Source:
This getting to Inverness was proving harder than we thought. Our next plan was to use the RIB for a trip up there tomorrow so we launched it and decided on a practice run into town. Mummy duck had estimated a two mile trip. The crew moaned a bit when it was a touch longer. Still, the RIB, under Linda’s command, reached the swing bridge at Tomnahurich safely only to discover that it was too low to pass through by dinghy. As it was already nearly 6 pm and the bridge stops working then, we had a fair chance of being stuck the other side. Hence, we turned around and came back – at least it was sunny…. Inverness gets even more elusive.

That evening, plan B was hatched. Mummy duck found the bus timings and we decided to take the bus tomorrow. Surely nothing else could stop our quest now??? Especially as mummy duck had morphed into Crocodile Dundee:



Talking of famous people. we also saw J R Hartley walking along the canalside:



For younger readers or the non UK folks, look at this Yellow pages advert

The nice family from the hire cruiser that acted as a duckling in the fog came for a chat and thanked us again for getting them safely to their destination. They also gave us some “smidge” repellent that we might well need looking at the forecast for the next few days.

If this Inverness saga has kept you breathless with excitement, then you had better read on….. If not, then you are a normal balanced human being.


Wednesday, 23 July 2014

Laggan to Fort Augustus

A less than early start from Laggan took us across Loch Oich, through the swing-bridge and lock at Cullochy and onto a mooring for lunch to avoid arriving at the next lock during lunch time. Also to let 3 hire cruisers get ahead of us – somehow you never quite trust them when you are hemmed in on all sides by homicidal scuffed fibreglass helmed by novices with no real understanding of how much of a problem a deep gouge in your hull causes.

A nice spot for lunchtime though:



The next lock, Kytra was run by a very friendly lady Linda Moore and her ageing dog. This was our first lock when we were totally alone in the lock designed to fit old Navy frigates. We had some room….

Your tasks:
**a)** Say whether each statement agrees with the canal diary, answering yes or no and quoting the words from the diary that decide it: (i) The RIB passed through the swing bridge at Tomnahurich. (ii) The family from the hire cruiser gave the crew some "smidge" repellent. (iii) The plan hatched that evening was to take the train.
**b)** Rewrite the stretch of the canal diary from "Talking of famous" through "next few days.", swapping "fog" for "mist".
**c)** Pick up the canal diary where it stops and write what comes next.
The lines that come next are separate material.

Supplied material:
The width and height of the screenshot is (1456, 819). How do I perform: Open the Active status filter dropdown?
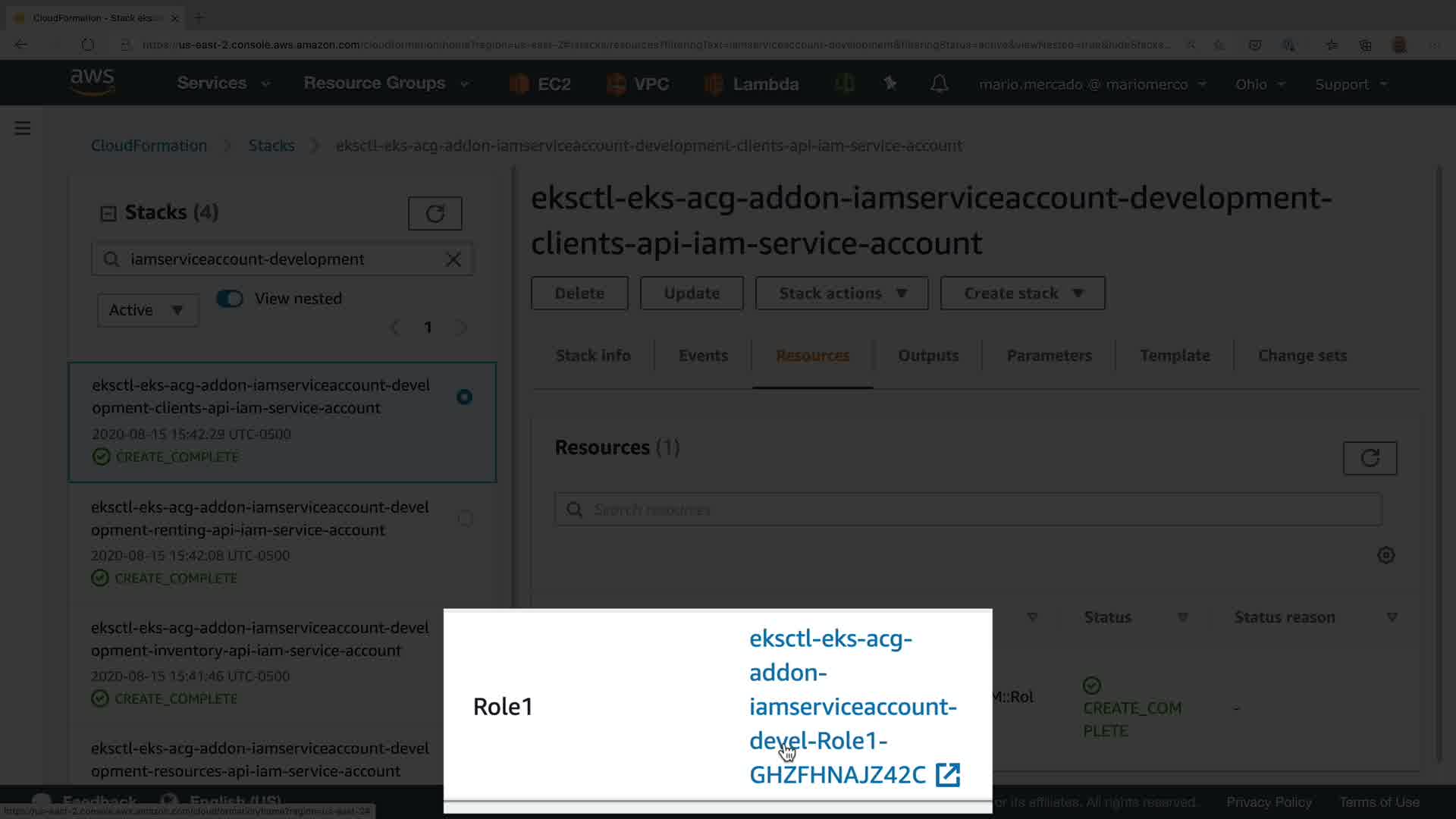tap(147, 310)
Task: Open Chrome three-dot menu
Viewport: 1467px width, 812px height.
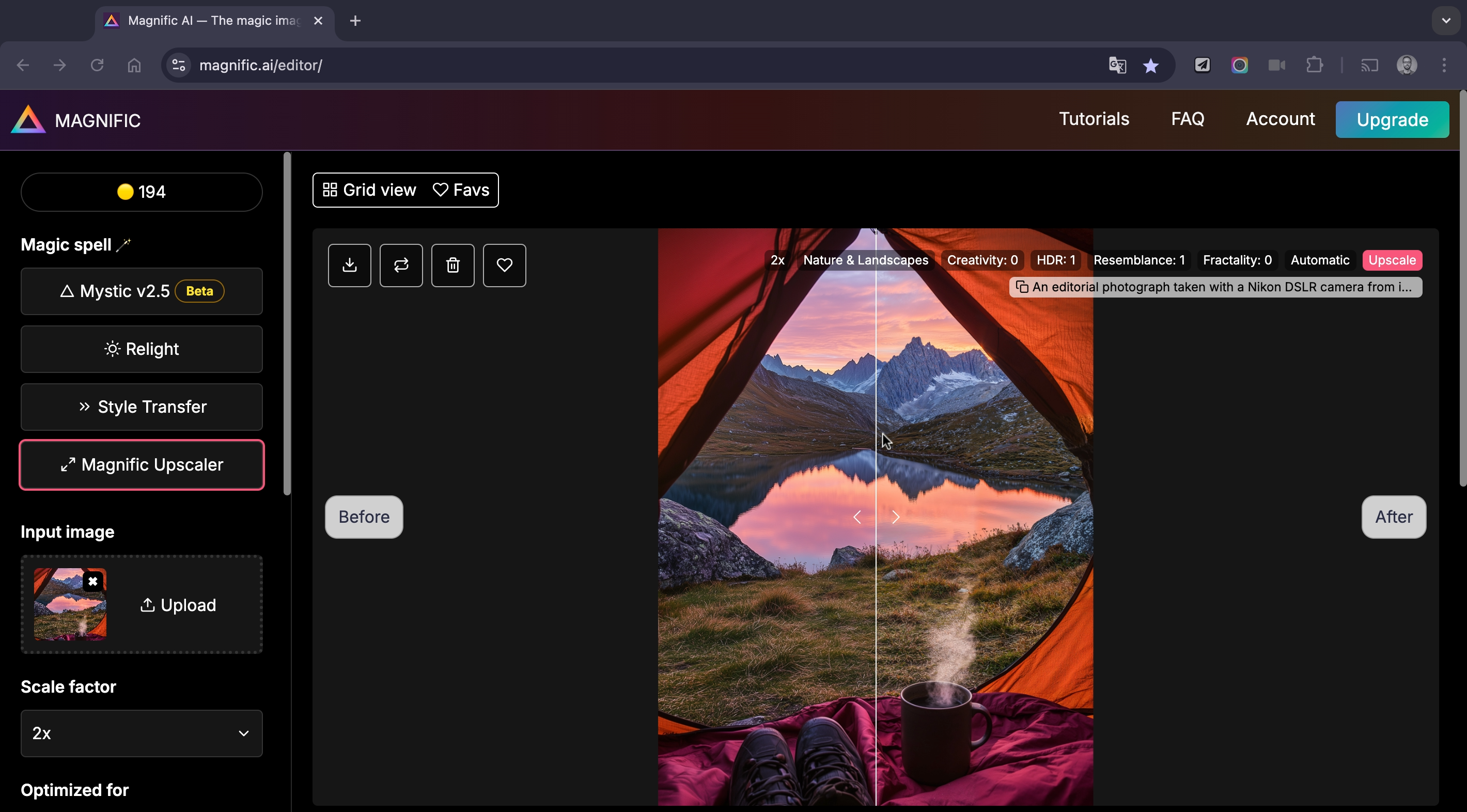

Responses by task:
**a)**
(i) No: "it was too low to pass through by dinghy"
(ii) Yes: "They also gave us some “smidge” repellent"
(iii) No: "we decided to take the bus tomorrow"

**b)**
Talking of famous people. we also saw J R Hartley walking along the canalside:



For younger readers or the non UK folks, look at this Yellow pages advert

The nice family from the hire cruiser that acted as a duckling in the mist came for a chat and thanked us again for getting them safely to their destination. They also gave us some “smidge” repellent that we might well need looking at the forecast for the next few days.

**c)**
Arriving at the Fort Augustus flight of 5 locks, we discovered that the next downward passage (yes, it was all downhill now, Loch Oich was the summit at 106 feet above sea level) was not until the next morning. Luckily there was one small space on the end of the pontoon. We then found it had a “reserved berth” plaque on it but the crew checked with the lock staff and was told it was OK to stay there. Strange use of reserved plaques here….

The reason there were no more downward lock passages was because they had to wait for the hotel boat, the “Lord of the Glens” to arrive and then lock through upwards. It was a serious chunk of boat to manage through there as you can see, if a little lacking in the glamour stakes:



Dinner was at the Bothy restaurant in Fort Augustus as recommended (unofficially of course) by the Waterways museum lady. A good spot – go and have the steak pie and then a little sleep to recover.


Tuesday, 22 July 2014

Banavie to Laggan

We were pretty tired after our exertions of yesterday. The fizzy stuff and wine that we consumed yesterday evening were not significant contributors to this state of torpor of course. We finally roused ourselves and had a brief walk around the area and then headed off for pastures new.

Trundling along, we discovered how good the local jungle drums were. As we passed through Moy swing bridge we gave “Margaret” the lady operator a thank you wave. She then called the next set of locks and bridge to tell them that a large private motorboat was en route. A little later she called them to say that 3 hire cruisers were en route and that the large motor boat had just passed Mrs McGillivrays.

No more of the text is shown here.